Acoustic-Articulatory Mapping: Analysis and Improvements with Neural Network Learning Paradigms
Abstract
Human speech is one of many acoustic signals we perceive, which carries linguistic and paralinguistic (e.g., speaker identity, emotional state) information. Speech acoustics are produced as a result of different temporally overlapping gestures of speech articulators (such as lips, tongue tip, tongue body, tongue dorsum, velum, and larynx), each of which regulates constriction in different parts of the vocal tract. Estimating speech acoustic representations from articulatory movements is known as articulatory- to-acoustic forward (AAF) mapping i.e., articulatory speech synthesis. While estimating articulatory movements back from the speech acoustics is known as acoustic-to-articulatory inverse (AAI) mapping. These acoustic- articulatory mapping functions are known to be complex and nonlinear.

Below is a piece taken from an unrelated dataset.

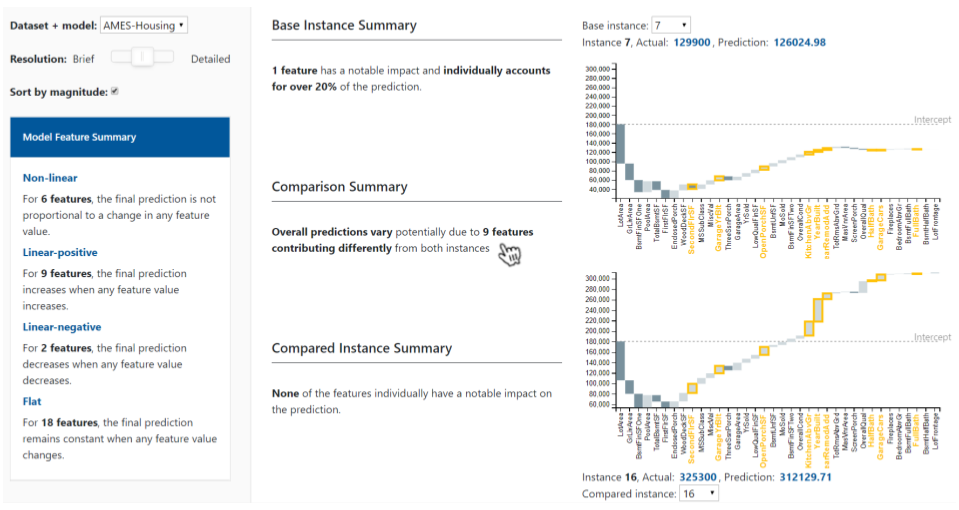Click the LotArea bar in bottom chart

(x=620, y=361)
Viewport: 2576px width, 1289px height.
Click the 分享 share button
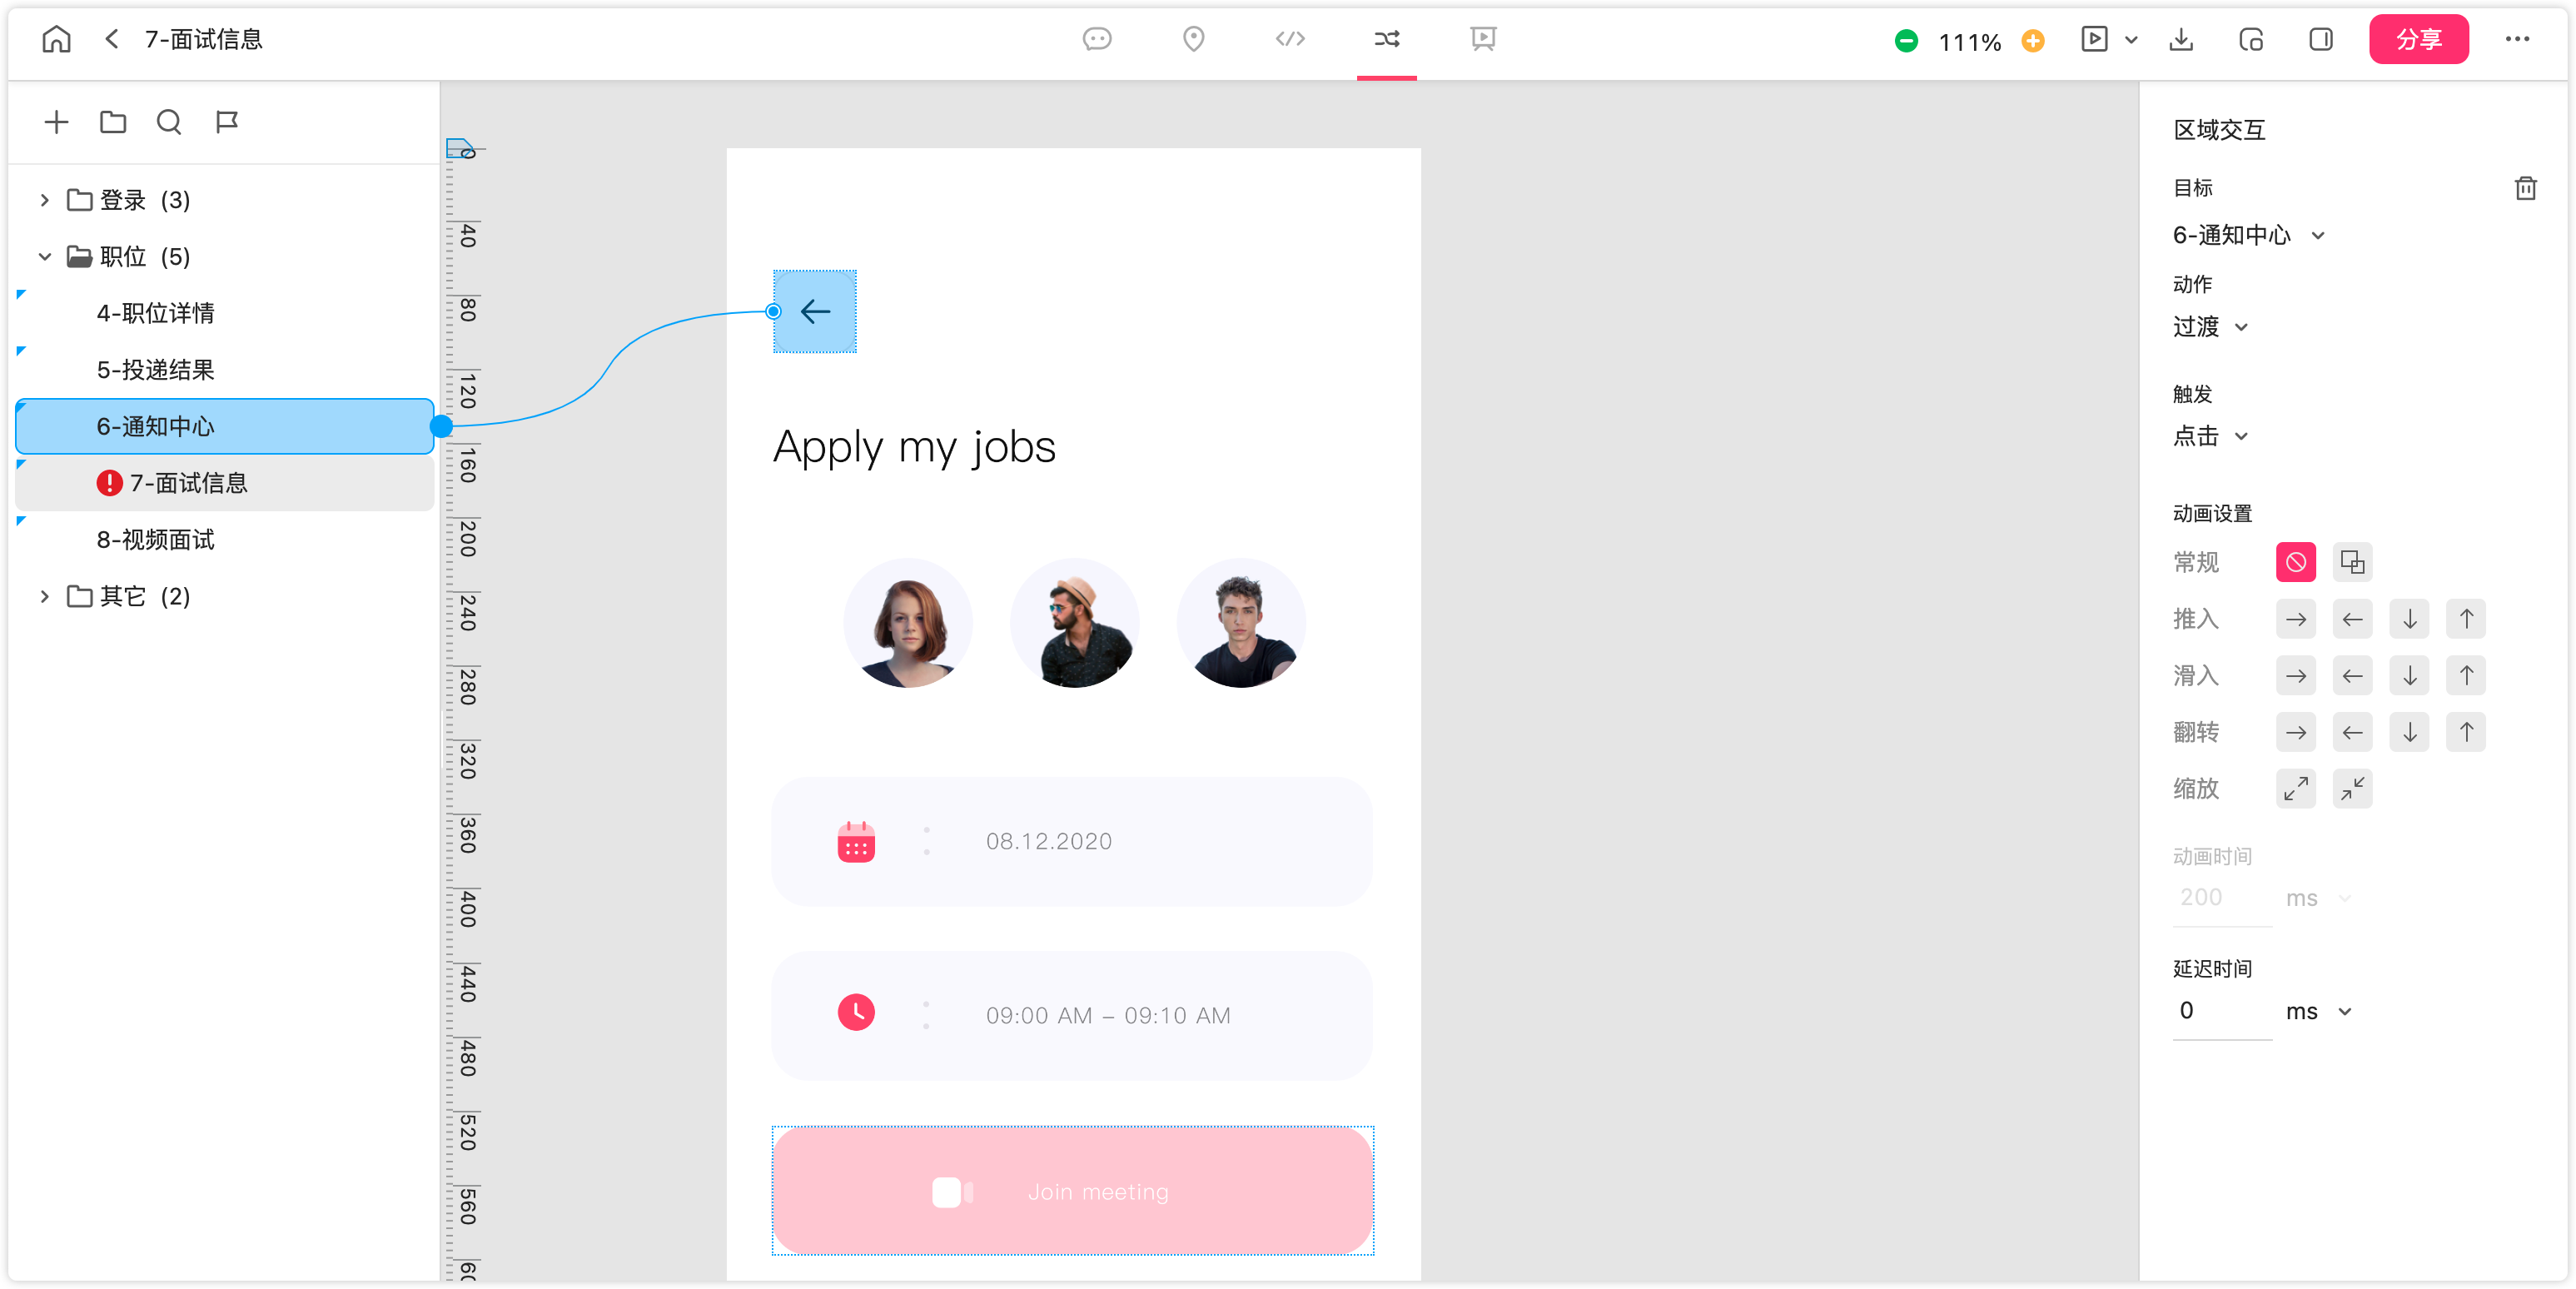click(2418, 39)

The complexity of this mapping depends on a number of factors. These include the kind of representations used in the acoustic and articulatory spaces. Typically these representations capture both linguistic and paralinguistic aspects in speech. How each of these aspects contributes to the complexity of the mapping is unknown. These representations and, in turn, the acoustic-articulatory mapping are affected by the speaking rate as well. The nature and quality of the mapping vary across speakers. Thus, the complexity of mapping also depends on the amount of data from a speaker as well as the number of speakers used in learning the mapping function. Further, how the language variations impact the mapping requires detailed investigation. This thesis analyzes a few of such factors in detail and develops neural-network based models to learn mapping functions robust to many of these factors.

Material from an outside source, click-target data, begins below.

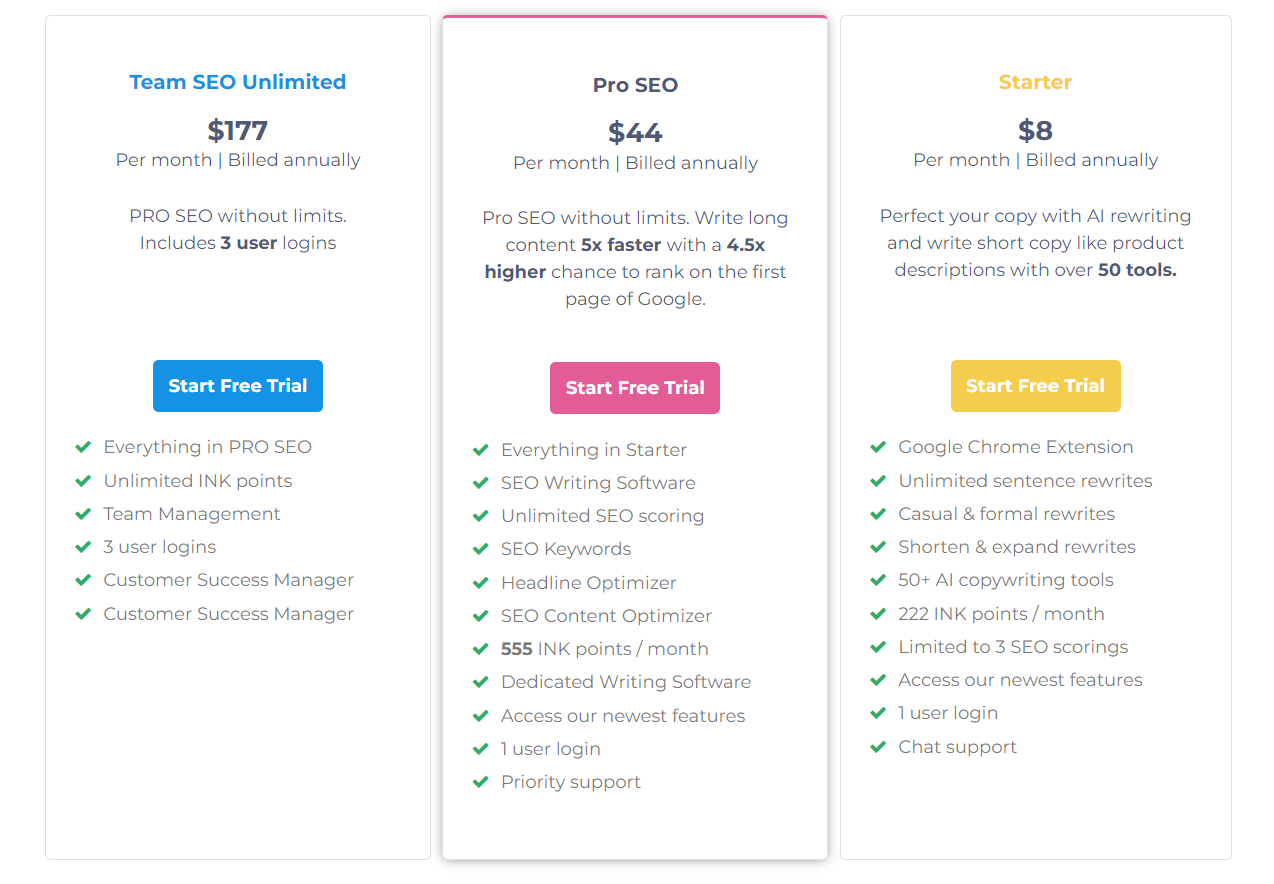Click checkmark beside SEO Writing Software
Screen dimensions: 1274x884
click(x=481, y=483)
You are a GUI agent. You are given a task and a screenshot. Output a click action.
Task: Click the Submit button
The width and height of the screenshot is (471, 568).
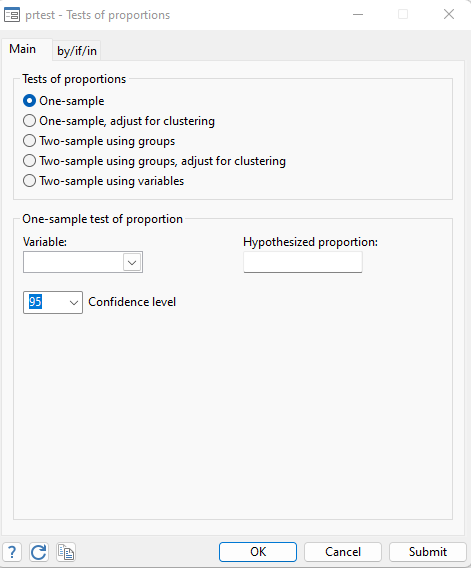coord(428,552)
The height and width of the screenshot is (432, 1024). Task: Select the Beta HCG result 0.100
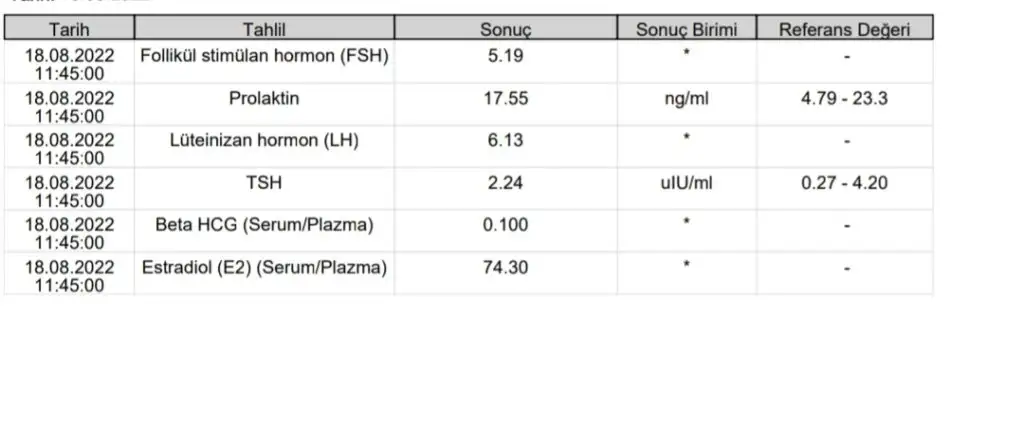[x=505, y=225]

Electromagnetic articulography (EMA) sensor data has been used directly in the past as articulatory representations for learning the acoustic-articulatory mapping function. In this thesis, we address the problem of optimal EMA sensor placement such that the air-tissue boundaries as seen in the mid-sagittal plane of the real-time magnetic resonance imaging (rtMRI) are reconstructed with minimum error. Following optimal sensor placement work, acoustic-articulatory data was collected using EMA from 41 subjects with speech stimuli in English and Indian native languages (Hindi, Kannada, Tamil, and Telugu), resulting in a total of ∼23 hours of data, used in this thesis. Representations from raw waveform are also learned for AAI task using convolutional and bidirectional long short term memory neural networks (CNN-BLSTM), where the learned filters of CNN are found to be similar to those used for computing Mel-frequency cepstral coefficients (MFCCs), typically used for AAI task. In order to examine the extent to which a representation having only the linguistic information can recover articulatory representations, we replace MFCC vectors with one-hot encoded vectors representing phonemes, which were further modified to remove the time duration of each phoneme and keep only phoneme sequence. Experiments with phoneme sequence using attention network achieve an AAI performance that is identical to that using phoneme with timing information, while there is a drop in performance compared to that using MFCC.
Experiments to examine variation in speaking rate reveal that the errors in estimating the vertical motion of tongue articulators from acoustics with fast speaking rate are significantly higher than those with slow speaking rate. In order to reduce the demand for data from a speaker, low resource AAI is proposed using a transfer learning approach. Further, we show that AAI can be modeled to learn acoustic-articulatory mappings of multiple speakers through a single AAI model rather than building separate speaker-specific models. This is achieved by conditioning an AAI model with speaker embeddings, which benefits AAI in seen and unseen speaker evaluations. Finally, we show the benefit of estimated articulatory representations in voice conversion applications. Experiments revealed that articulatory representations estimated from speaker-independent AAI preserve linguistic information and suppress speaker-dependent factors. These articulatory representations (from an unseen speaker and language) are used to drive target speaker-specific AAF to synthesis speech, which preserves linguistic information and the target speaker’s voice characteristics.